Combining Like Terms with Subtraction
If there is a subtraction sign in front of a term, then this number is subtracted from any other like terms. The variable still remains the same.
For example here we have 10a + 5b – 6a – 3b.
We can write the a terms together. We have 10a – 6a. Notice that we moved the minus sign with the 6a.
We write the b terms together. We have 5b – 3b. Again we move the minus sign in front of the 3b too when we move the 3b.
10a – 6a = 4a and 5b – 3b = 2b.
We have two terms, 4a and 2b.
We combined like terms by subtracting the coefficients. 10a + 5b – 6a – 3b = 4a + 2b.
Notice that because 5b – 3b = 2b, we still have 2 b terms left after the subtraction, so there is a plus sign between 4a and 2b.
We can simply subtract the coefficients of each term.
Here are 8 cakes, which we can write as 8c.
We will remove the box of 3 cakes to leave 5 cakes remaining.
We can see that 8 cakes take away 3 cakes leaves 5 cakes.
Therefore we can write 8c – 5c = 3c.
We can see that 8 – 5 = 3 and so, 8c – 5c = 3c. We simply subtract the coefficients.

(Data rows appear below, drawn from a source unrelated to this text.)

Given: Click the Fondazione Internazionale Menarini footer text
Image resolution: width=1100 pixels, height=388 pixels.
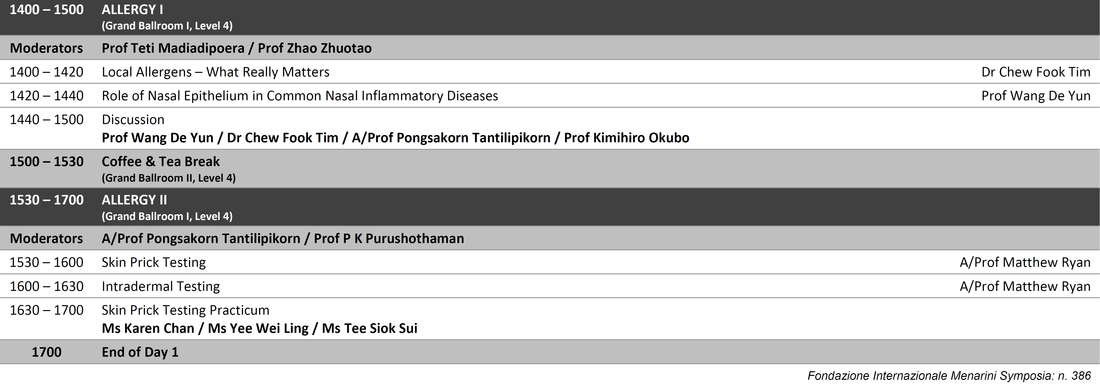Looking at the screenshot, I should [x=949, y=376].
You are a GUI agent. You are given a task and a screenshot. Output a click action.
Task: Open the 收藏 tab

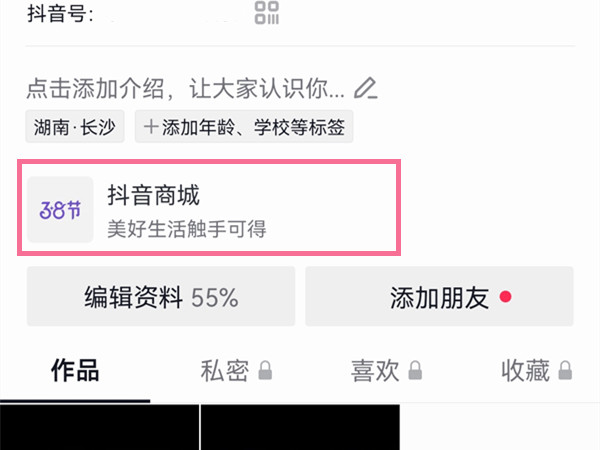tap(525, 370)
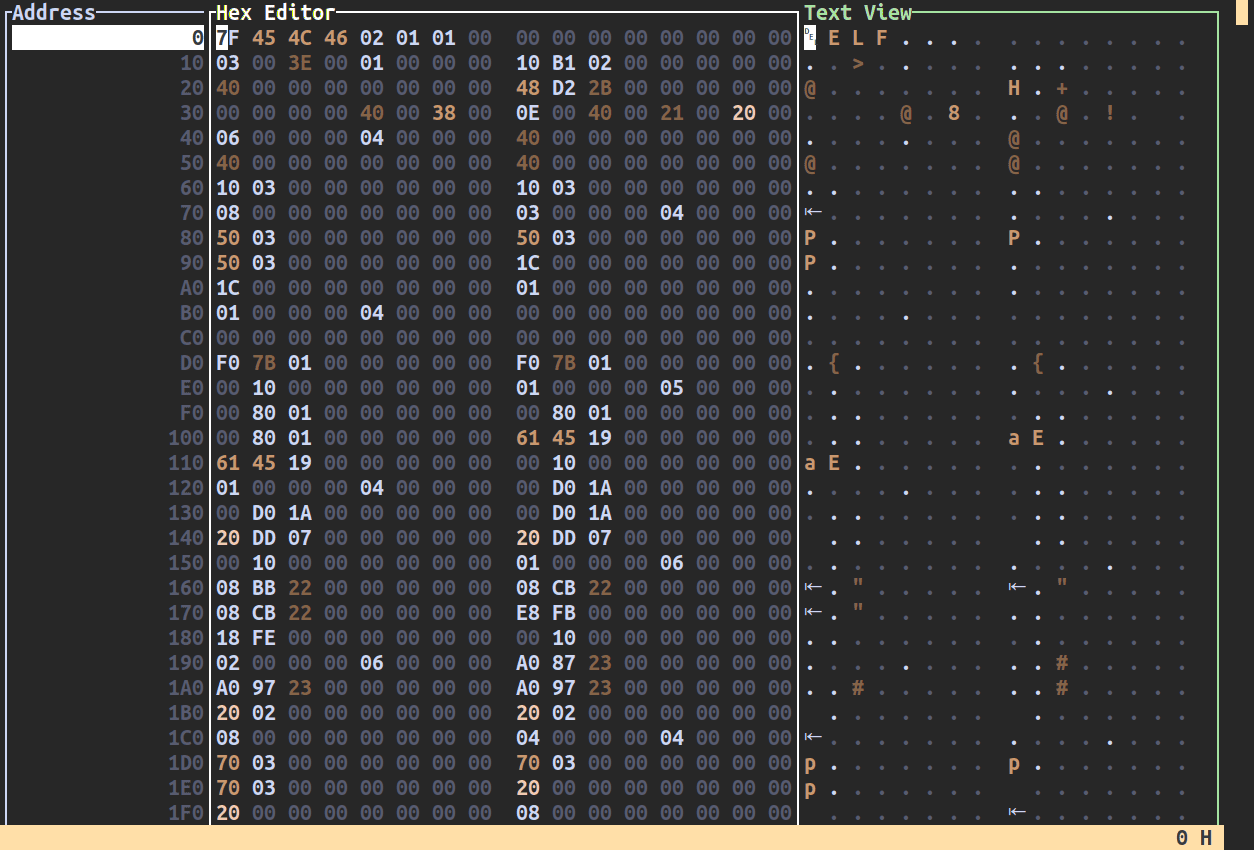Click the 87 byte in row 190

(x=564, y=662)
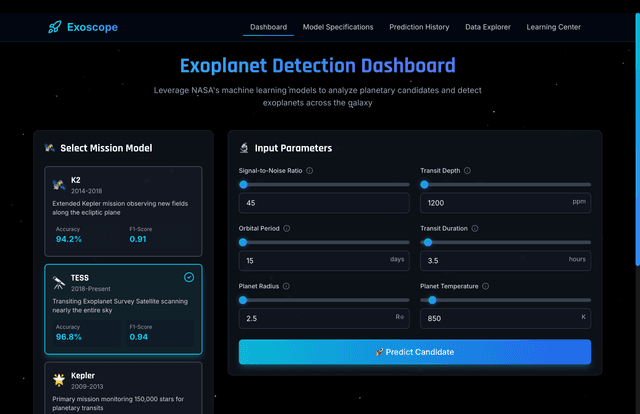640x414 pixels.
Task: Click the info icon beside Planet Temperature
Action: 487,286
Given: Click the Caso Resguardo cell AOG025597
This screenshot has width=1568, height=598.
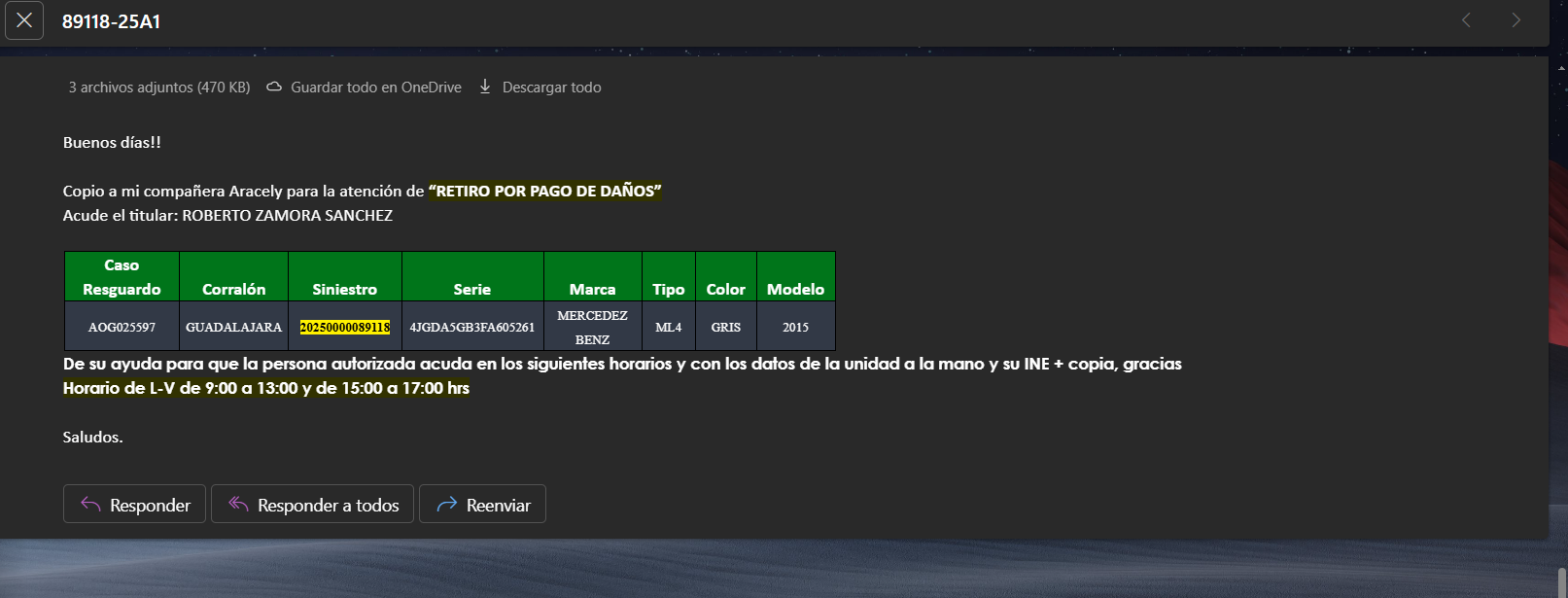Looking at the screenshot, I should (x=122, y=328).
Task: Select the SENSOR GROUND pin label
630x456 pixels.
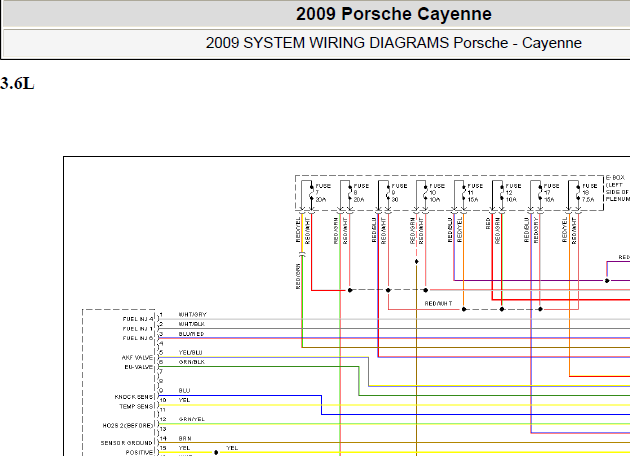Action: (x=127, y=443)
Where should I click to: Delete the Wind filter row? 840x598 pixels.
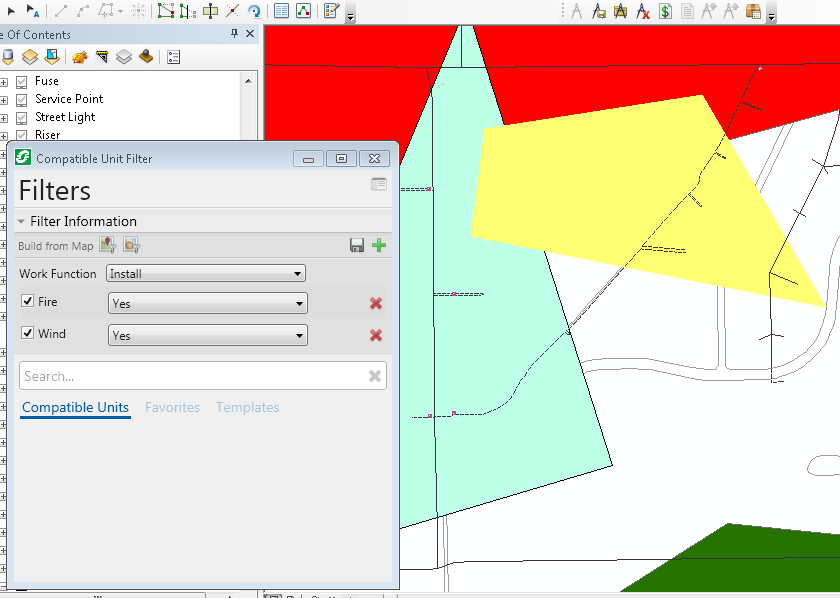pos(376,336)
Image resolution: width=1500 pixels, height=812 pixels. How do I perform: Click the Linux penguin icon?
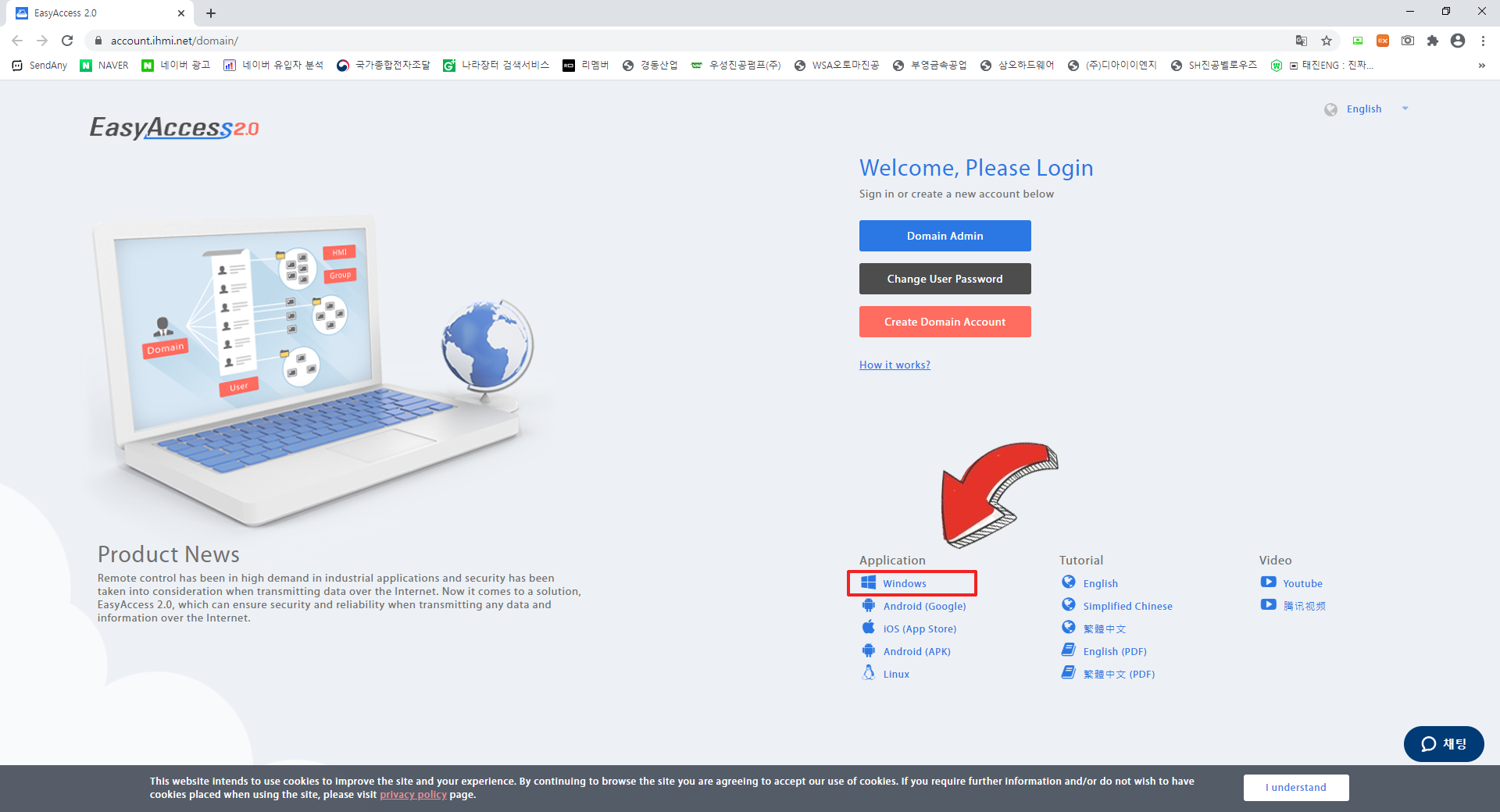tap(868, 673)
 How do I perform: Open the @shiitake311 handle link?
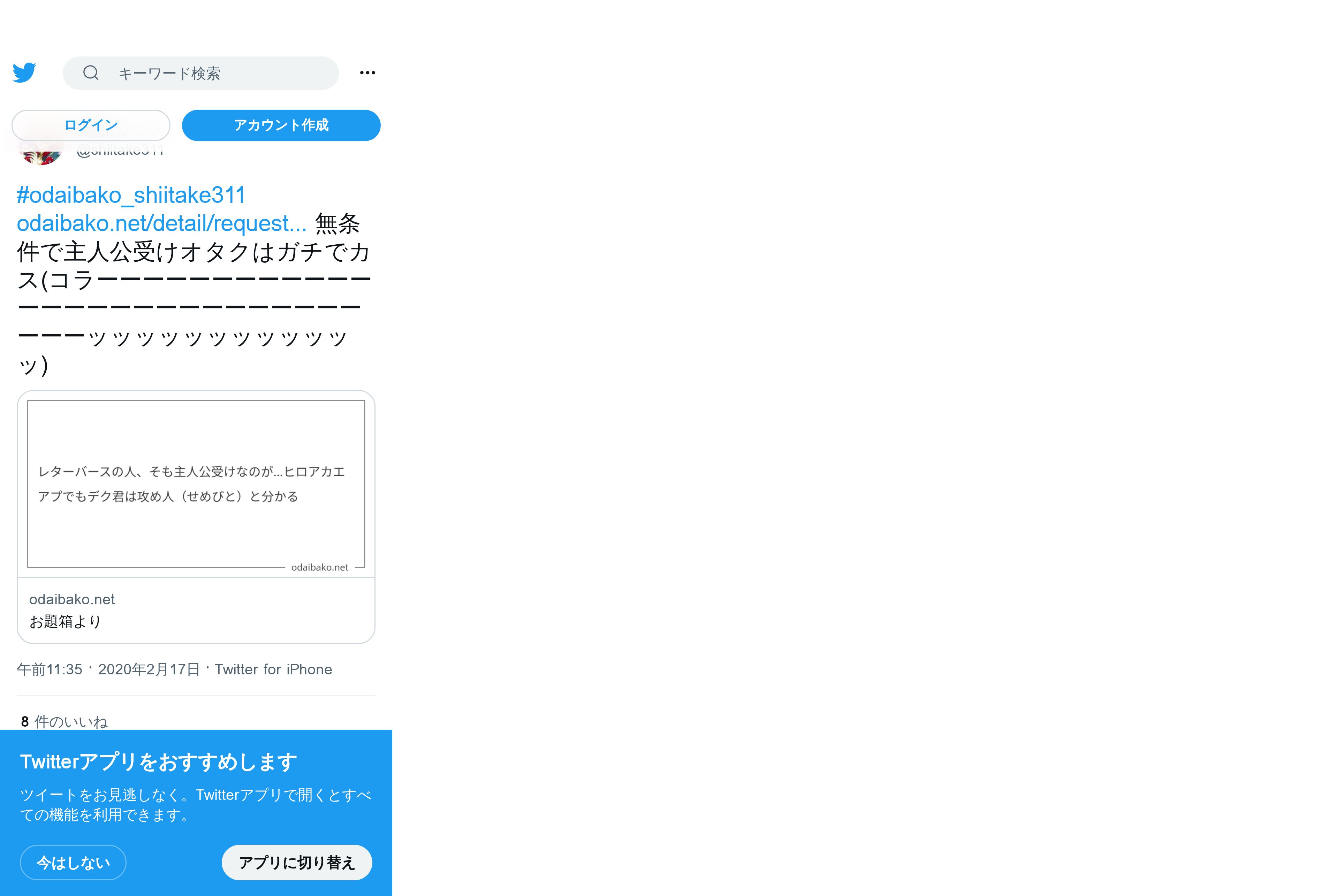[x=121, y=150]
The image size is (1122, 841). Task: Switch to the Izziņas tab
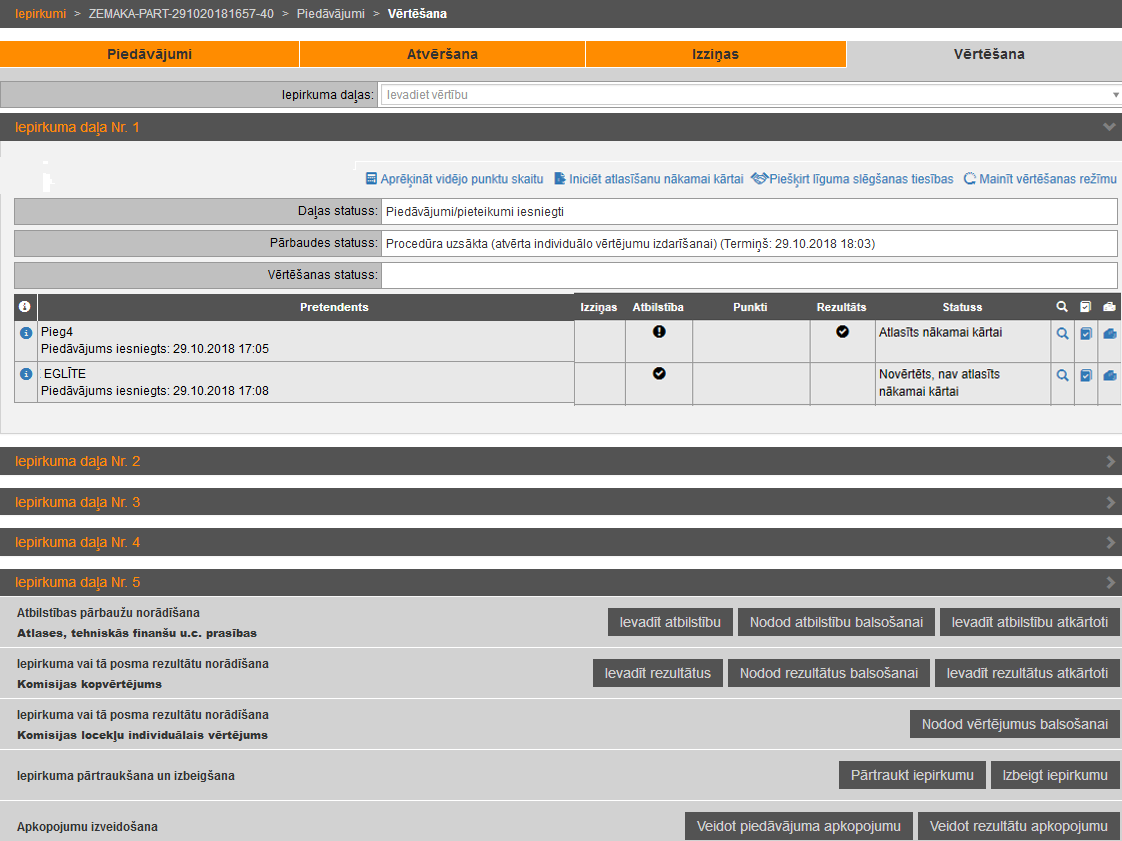coord(715,54)
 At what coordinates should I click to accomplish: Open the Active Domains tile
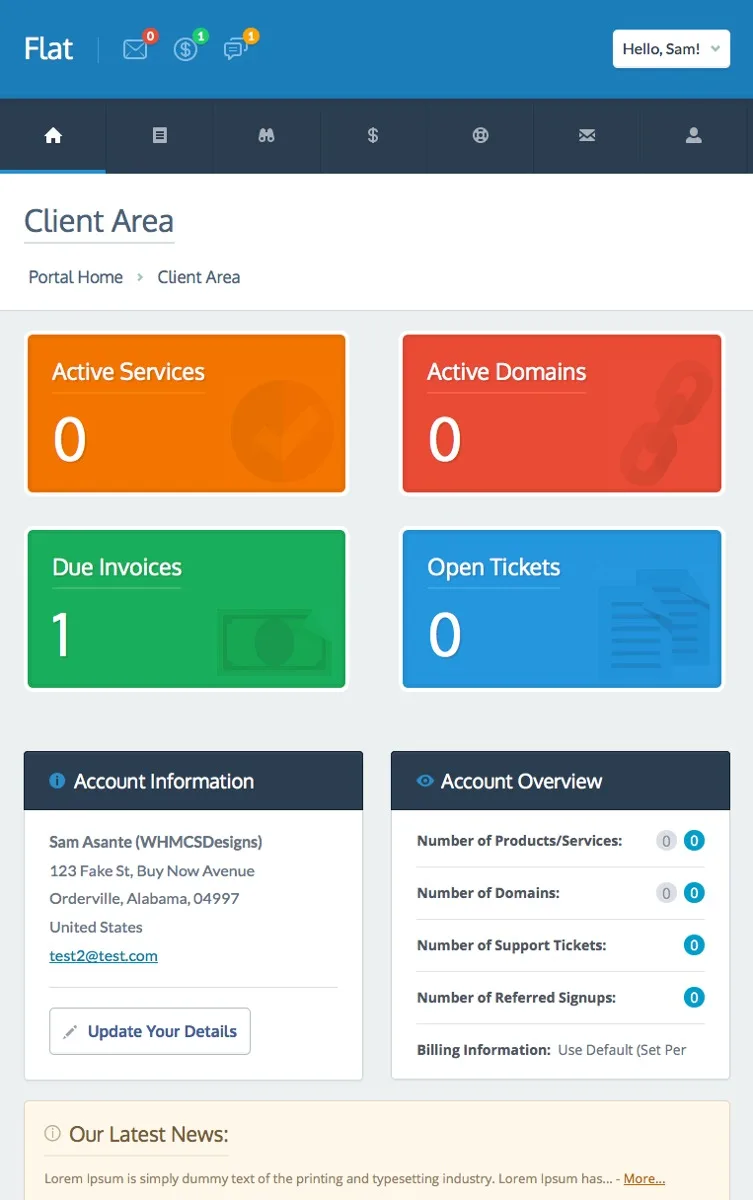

If there is a minus sign in front of a term, then we subtract the number.
He is a simple example of combining like terms using subtraction.
We have 4a – 2a.
We can see that because both terms contain an ‘a’ and only an ‘a’, we have like terms.
We can subtract the coefficient of 2 from the coefficient of 4.
4 – 2 = 2 and so, 4a – 2a = 2a.
We can think of this as a negative coefficient. We have 4a and -2a. The coefficient of the second a term is -2.
When teaching collecting like terms with negative coefficients, it is important to show that any minus signs in the expression belong to the following term.
For example, here we have 4a – 2a + 5b – 3b.
There are two minus signs in this expression.
The first minus sign belongs to the 2a and the second minus sign belongs to the 3b.
4 – 2 = 2 and so, 4a – 2a = 2a.
5 – 3 = 2 and so, 5b – 3b = 2b.
We have 2a + 2b.
Notice that we still have a plus sign separating the terms in our answer because we have + 2a and + 2b. We did not lose any more than we started with so we do not have any negatives in our answer.
Here is an example of 5p + 2r – 3p – r.
We can simplify this expression by writing the like terms together.
We will write the p terms together. Notice that we move the minus sign with the – 3p term.
We then gather the r terms, making sure that we keep the minus sign in front of the – r term.
Now collecting the p terms, 5 – 3 = 2 and so, 5p – 3p = 2p.
Now collecting the r terms, 2 – 1 = 1 and so, 2r – r = r.
We can see that 5p + 2r – 3p – r = 2p + r.
Here is another example of 4d + 7h – 4d.
We first look at the d terms. 4d – 4d = 0d.
We do not write 0d. Because there are no d terms remaining, then we do not write anything.
It is a common mistake for students to write a 0 as a coefficient after a subtraction has occurred. We should never write any terms that have a coefficient of 0 because it adds unnecessary information.
4d + 7h – 4d is simply written as 7h. We only have 7h remaining after subtracting the 4d term.
Here is another example of simplifying an algebraic expression by cancelling terms. We have 3e + 2s – 3e – s.
Looking at the e terms, 3e – 3e = 0e. There are no e terms left so we do not write them.
We only have the s terms left.
2s – s = s.
So after combining like terms, 3e + 2s – 3e – s = s.
We can see that it is much easier to say that we have s instead of listing the much longer and more complex original expression.